Regarding make.conf(5) in the past there was a consent that one is usually better off not editing this file, although there is an option CPUTYPE that can be set. But /etc/make.conf does not configure a FreeBSD kernel.


----------



## getopt (Jul 30, 2015)

My opinion regarding the OP's question is, if you have good reasons for customizing the kernel, than you need to do it and comfort is not a valid reason for refusing. 
If you have no reasons then don't do this at home.  It's just that simple.


----------



## kpa (Jul 30, 2015)

The only supported CPU type you can use in the kernel configuration file for amd64 is HAMMER, everything else is invalid. For i386 there are three options, I486_CPU, I586_CPU and I686_CPU. The cpu type has a very different meaning in the kernel config file than what you'd expect. It is there to turn on and off hardware platform specific features, not optimizations.


----------



## wblock@ (Jul 30, 2015)

getopt said:


> Customizing a FreeBSD kernel is done by editing the kernel configuration file.



That is one interpretation.  That is why I said 





> Depends on what is meant by "customizing".


  A GENERIC kernel built with a specific CPUTYPE is certainly different from the one that comes with an installer.  It is custom in that sense.  Some parts of it will run differently (in my case, taking advantage of extra CPU instructions).  So it is customized in that sense.

There are many things that should not be done in /etc/make.conf.  That includes setting CFLAGS, which are generally a problem.  There are others that can be used if the user is willing to accept responsibility for them.  For me, that includes setting a specific CPUTYPE on some systems.  I've tested it for more than a few years, and for me, that customization of a kernel and limited loss of portability is worthwhile.


----------



## getopt (Jul 30, 2015)

wblock@ said:


> That is one interpretation.  That is why I said   A GENERIC kernel built with a specific CPUTYPE is certainly different from the one that comes with an installer.  It is custom in that sense.  Some parts of it will run differently (in my case, taking advantage of extra CPU instructions).  So it is customized in that sense.

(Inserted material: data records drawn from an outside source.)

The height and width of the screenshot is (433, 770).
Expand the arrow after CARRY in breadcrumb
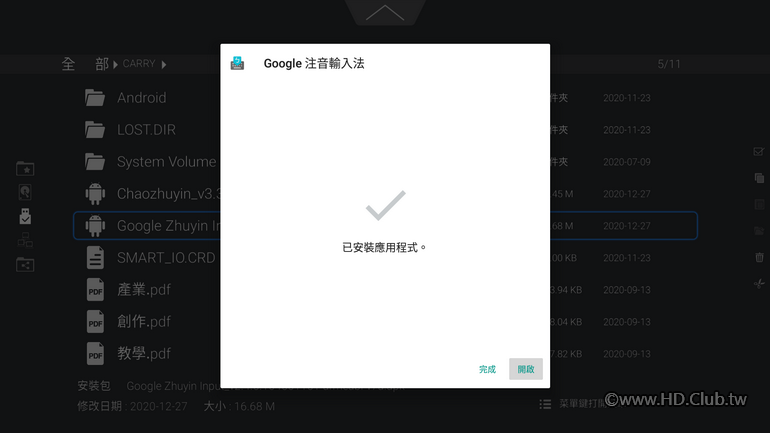(x=164, y=64)
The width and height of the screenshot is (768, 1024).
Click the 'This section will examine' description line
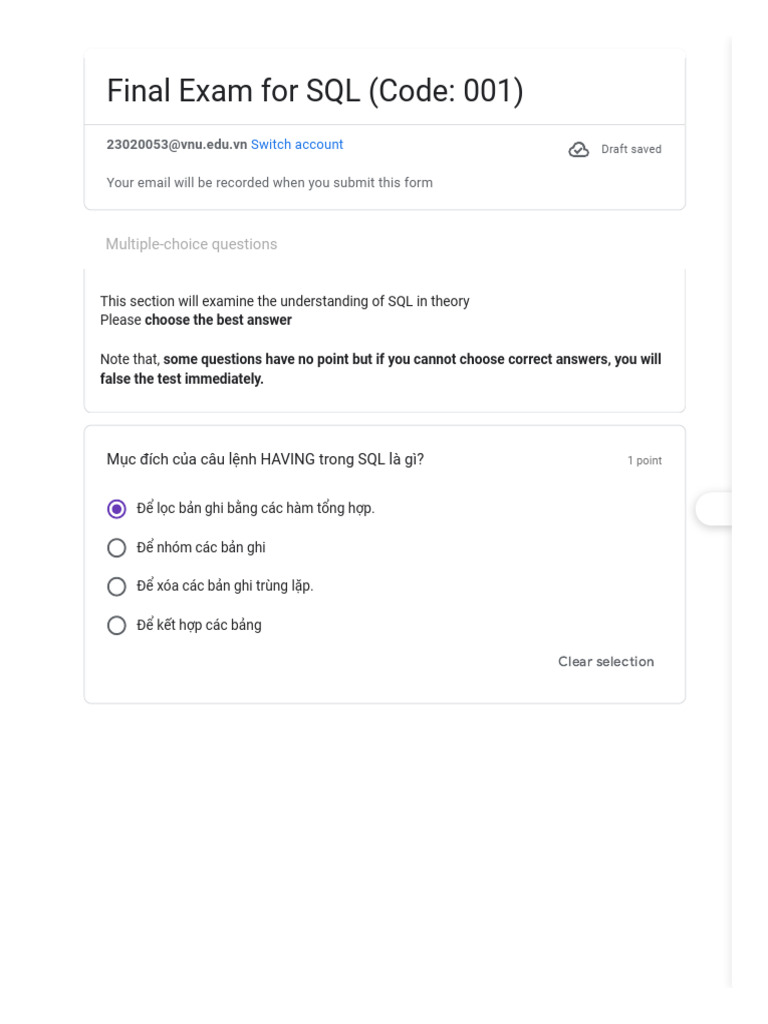click(x=284, y=302)
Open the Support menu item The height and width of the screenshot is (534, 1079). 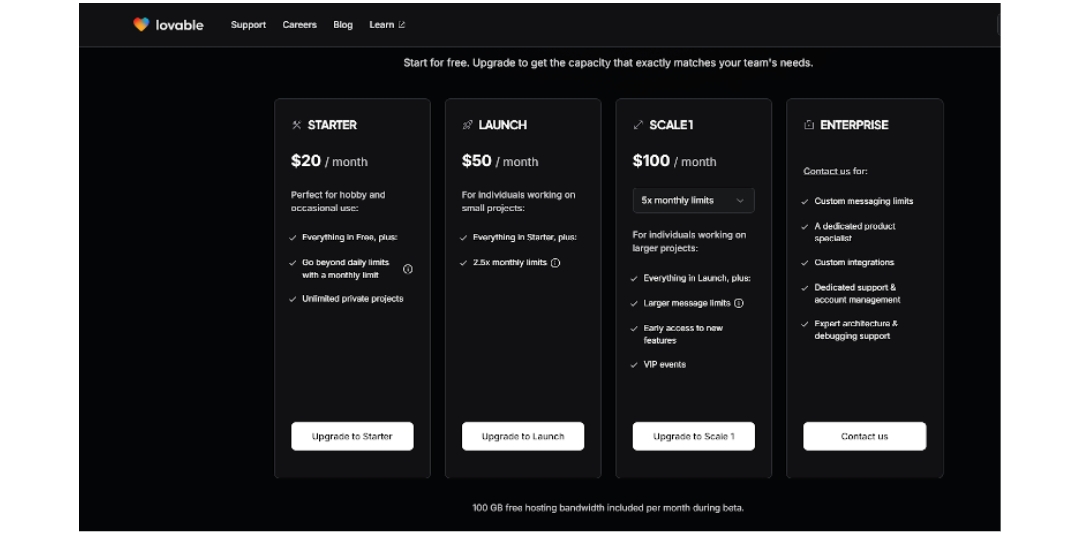pyautogui.click(x=248, y=25)
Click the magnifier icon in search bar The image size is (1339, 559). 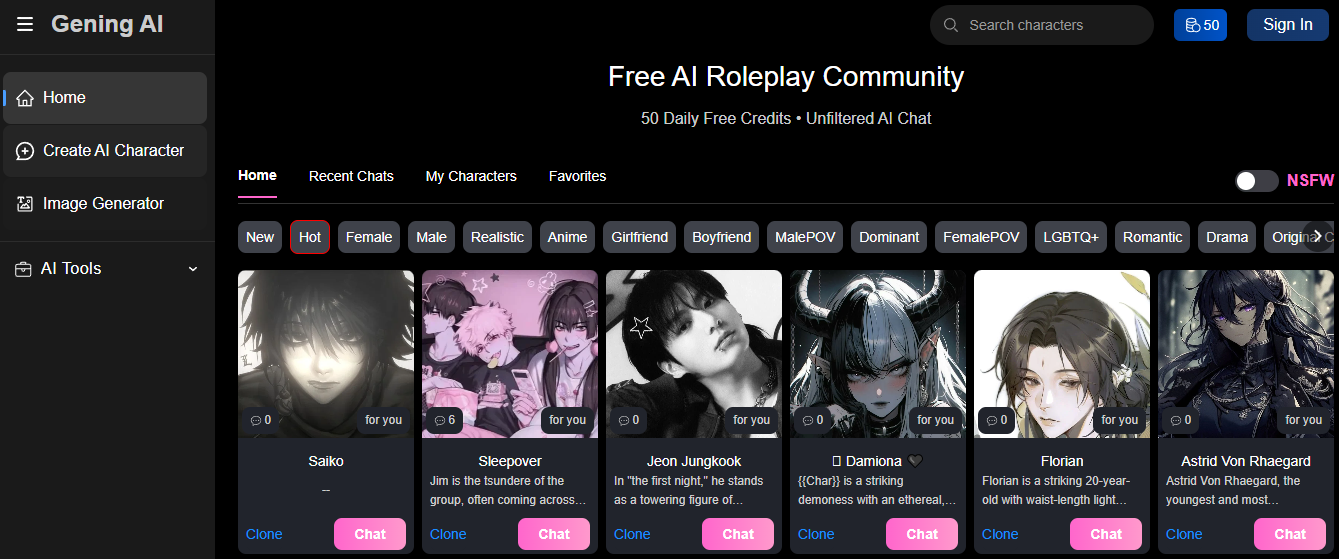tap(951, 25)
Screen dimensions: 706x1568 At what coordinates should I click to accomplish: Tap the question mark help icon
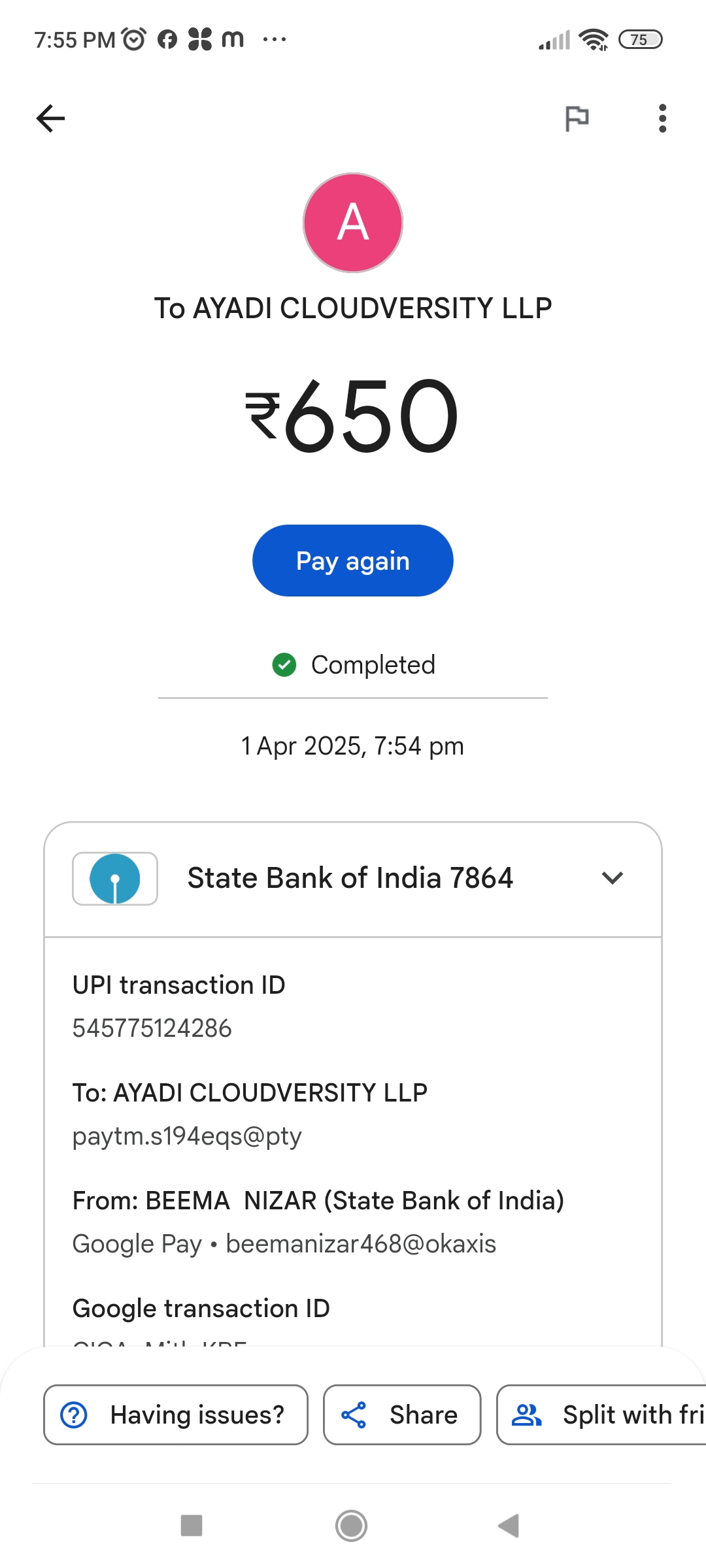coord(74,1415)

Let's make it explict clear.  There are no specific CPUTYPEs  for arch=amd64 (INTEL corei7 belongs to amd64 and that is what you mentioned), there is HAMMER only. Your example was wrong and misleading because of "corei7".
There are valid CPUTYPEs for arch=386i but "corei7" is none of them. 
And again make.conf(5) does not configure a FreeBSD kernel.


----------



## wblock@ (Jul 30, 2015)

Ed_Flecko said:


> By customizing I mean both removing rarely-used modules and also carefully enabling/disabling features that are specific to the machine it's running on as closely as you can.


Seems pretty clear.  My example of setting a specific CPUTYPE enabled features specific to the machine it was running on.  It did not involve editing the kernel config file, which was not specified as part of "customizing".  Which is why I said that it depends on how the user defines "customizing".  Which loops right back around to the start of this message.


----------



## getopt (Jul 30, 2015)

wblock@ said:


> Seems pretty clear.  My example of setting a specific CPUTYPE enabled features specific to the machine it was running on.  It did not involve editing the kernel config file, which was not specified as part of "customizing".  Which is why I said that it depends on how the user defines "customizing".  Which loops right back around to the start of this message.



Got your point, which is a Kernel can be customized by another method than editing the kernel configuration file and building a new kernel with it. I want to learn, what method you are referring to.

 What I'm aware of is loading kernel modules with kldload(8) and unload modules with unkldload(8). 

What I've learned so far is, that a built kernel could/should not be able to be altered while running.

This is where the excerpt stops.